Surviennent alors des percussions lointaines, très métalliques, hors cadre, hors habitudes pour des sonorités moins concrètes qu’inhabituelles, proches des cordes non plus frottées mais martelées.

Puis des vibrations, lourdes, graves, souterraines avant que ne s’échappent d’autres, plus légères, en tout cas lumineuses. Comme un ensemble coloré de possibles. La musique d’Hervé Boghossian est, il est vrai, toujours magnifiquement colorée.

Et encore un retour vers la (ou les) guitare(s) aussi bien comme possibilité mélodique qu’échantillon de textures, avec de très belles résonances, des effets d’écho (sans doute à l’orgue), des irisations qui pétillent et s’exhalent. Un véritable bouquet final.

Face B

Sur la face B, des riffs s’invitent, plus percussifs que mélodiques (cf. le disque « Mouvements » d’Hervé Boghossian pour Raster Noton en 2004) mais jouant, comme toujours, sur les échos, le feedback, avec d’autres créations sonores qui surgissent en plus, connues et maîtrisables mais devant être apprivoisées dans l’instant. Sauf qu’ici, c’est un ensemble, et non plus Hervé Boghossian seul maître à bord, d’où des possibilités de jeu nouvelles et des échappées belles de chaque participant.

Après une brève accalmie, on bascule dans une atmosphère remontée d’Europe centrale ou méditerranéenne, toujours sur la piste des musiques vraiment populaires (pas populistes) dans leur champ large.

Des percussions nous font virer vers l’Asie, pour un théâtre sonore nouveau, avec toujours une mise en son qui sent son espace d’exécution, plein d’air, écho, jeu avec l’espace, l’ici et maintenant, en dehors des triturations de studio.

On frôle la musique contemporaine avec des jeux de timbres et de percussions mais on reste toujours dans le ludique, la surprise.

Retour sur les grondements, les vibrations, les irisations dans lesquels on perd singulièrement de vue la source, ce qui démontre la maestria des protagonistes à l’aise dans différents champs, différentes palettes.

Enfin, on bascule dans un champ sombre, une désolation qui s’étend, de maigres feux qui s’échappent (ici l’orgue) mais des hurlements, des grondements qui m’évoquent des pièces récentes de Jim O’Rourke.

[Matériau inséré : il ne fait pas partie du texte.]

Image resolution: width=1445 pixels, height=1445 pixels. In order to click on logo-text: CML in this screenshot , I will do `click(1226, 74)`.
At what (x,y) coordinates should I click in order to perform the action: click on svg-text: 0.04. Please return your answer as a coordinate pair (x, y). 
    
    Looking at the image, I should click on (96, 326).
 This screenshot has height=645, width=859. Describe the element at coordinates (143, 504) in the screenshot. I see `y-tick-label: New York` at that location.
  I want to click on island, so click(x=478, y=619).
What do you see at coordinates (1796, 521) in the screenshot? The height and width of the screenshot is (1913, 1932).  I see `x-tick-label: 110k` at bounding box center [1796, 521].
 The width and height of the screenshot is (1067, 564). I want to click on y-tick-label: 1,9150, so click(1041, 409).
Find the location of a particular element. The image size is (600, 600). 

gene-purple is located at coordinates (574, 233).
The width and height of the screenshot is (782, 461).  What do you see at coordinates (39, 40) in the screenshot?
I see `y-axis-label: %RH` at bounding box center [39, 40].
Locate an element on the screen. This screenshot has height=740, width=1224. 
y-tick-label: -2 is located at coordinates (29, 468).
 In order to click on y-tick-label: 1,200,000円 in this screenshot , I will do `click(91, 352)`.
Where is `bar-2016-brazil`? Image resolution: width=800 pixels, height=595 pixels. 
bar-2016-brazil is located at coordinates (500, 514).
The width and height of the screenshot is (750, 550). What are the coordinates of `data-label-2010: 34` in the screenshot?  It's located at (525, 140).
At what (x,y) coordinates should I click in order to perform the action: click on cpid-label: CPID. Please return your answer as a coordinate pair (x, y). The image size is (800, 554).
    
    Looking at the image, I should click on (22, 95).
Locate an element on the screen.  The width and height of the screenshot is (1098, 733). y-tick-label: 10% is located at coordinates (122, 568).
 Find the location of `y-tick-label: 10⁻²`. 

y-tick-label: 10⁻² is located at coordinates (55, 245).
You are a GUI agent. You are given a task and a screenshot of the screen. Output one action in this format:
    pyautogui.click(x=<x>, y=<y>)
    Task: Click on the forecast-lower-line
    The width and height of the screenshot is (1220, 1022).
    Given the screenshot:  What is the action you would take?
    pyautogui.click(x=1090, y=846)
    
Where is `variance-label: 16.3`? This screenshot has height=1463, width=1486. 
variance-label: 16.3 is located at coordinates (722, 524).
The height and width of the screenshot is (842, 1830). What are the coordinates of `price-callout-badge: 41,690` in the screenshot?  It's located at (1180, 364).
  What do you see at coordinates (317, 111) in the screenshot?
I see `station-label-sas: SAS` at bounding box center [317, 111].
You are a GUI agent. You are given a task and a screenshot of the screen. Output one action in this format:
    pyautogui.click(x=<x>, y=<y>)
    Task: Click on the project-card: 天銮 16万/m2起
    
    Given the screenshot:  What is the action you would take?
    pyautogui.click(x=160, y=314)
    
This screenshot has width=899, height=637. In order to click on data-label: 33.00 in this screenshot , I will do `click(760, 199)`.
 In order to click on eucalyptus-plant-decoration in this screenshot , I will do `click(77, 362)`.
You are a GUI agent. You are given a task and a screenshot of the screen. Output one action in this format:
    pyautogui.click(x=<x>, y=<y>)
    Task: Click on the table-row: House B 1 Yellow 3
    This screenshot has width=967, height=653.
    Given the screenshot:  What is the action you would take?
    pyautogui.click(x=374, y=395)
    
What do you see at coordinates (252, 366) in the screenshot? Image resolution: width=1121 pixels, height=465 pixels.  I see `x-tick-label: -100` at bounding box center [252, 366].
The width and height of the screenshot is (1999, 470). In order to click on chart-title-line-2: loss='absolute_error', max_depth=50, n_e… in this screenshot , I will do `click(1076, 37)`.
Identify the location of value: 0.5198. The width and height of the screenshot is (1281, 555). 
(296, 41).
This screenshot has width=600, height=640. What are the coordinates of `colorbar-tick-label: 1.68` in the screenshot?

Avant une sorte de lente agonie sonore, qui suit une avancée dans un monde nouveau et qui fait penser à celui de Ligeti utilisé par Kubrick dans 2001.

 Et si cette musique était un programme politique ou une vision d’un monde proche ?

Quoi qu’il en soit, la rencontre entre les musiciens est riche et fait réellement œuvre commune dans l’exercice de leurs possibles et de leurs singularités, d’où une pièce étonnante et passionnante, loin d’un chacun pour soi stérile. Premier essai et coup de maître, d’un patient maître d’œuvre, à qui les institutions devraient plus faire confiance, et dont on attend les prochaines réalisations et les futurs concerts.

Avec l’aide de Johanna D, Deuxième souffle au cœur.

“Soufflements cardinaux” est sorti chez Montagne Noire en disque vinyle et numérique.